- [Your instructions] An exact copy is required of the lines running from the one that contains "Where should I" to the end of the material, both ends included, with pictures omitted.

- [Data to process]
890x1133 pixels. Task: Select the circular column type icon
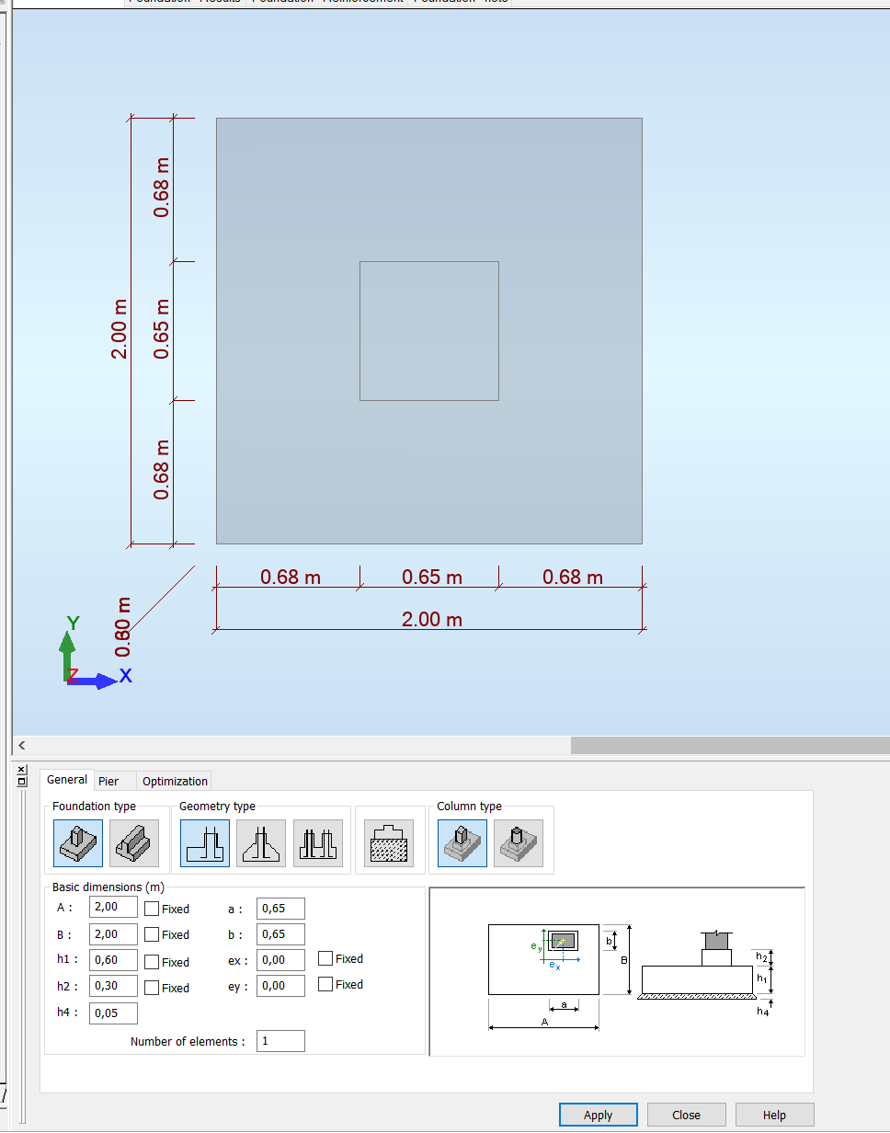click(519, 842)
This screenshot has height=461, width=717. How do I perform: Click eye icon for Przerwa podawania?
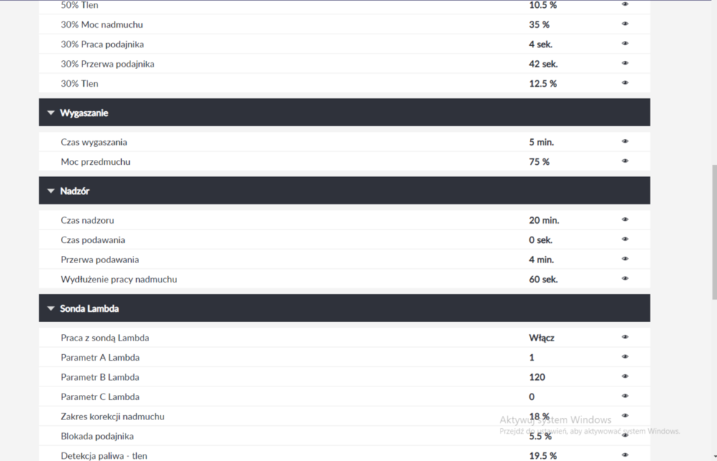[x=625, y=259]
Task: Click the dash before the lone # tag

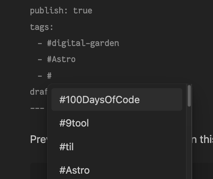Action: tap(40, 76)
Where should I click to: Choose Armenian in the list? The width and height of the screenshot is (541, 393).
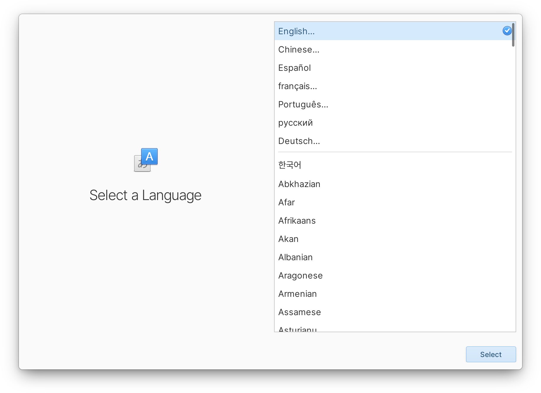[x=297, y=294]
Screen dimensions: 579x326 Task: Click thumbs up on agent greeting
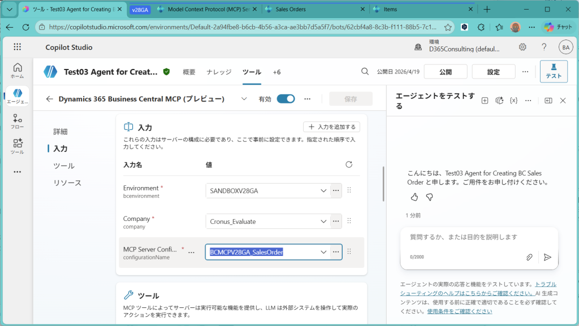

- [Solution to this problem]
Where should I click to: Choose Armenian in the list? The width and height of the screenshot is (541, 393).
[x=297, y=294]
Screen dimensions: 579x326 Task: Click thumbs up on agent greeting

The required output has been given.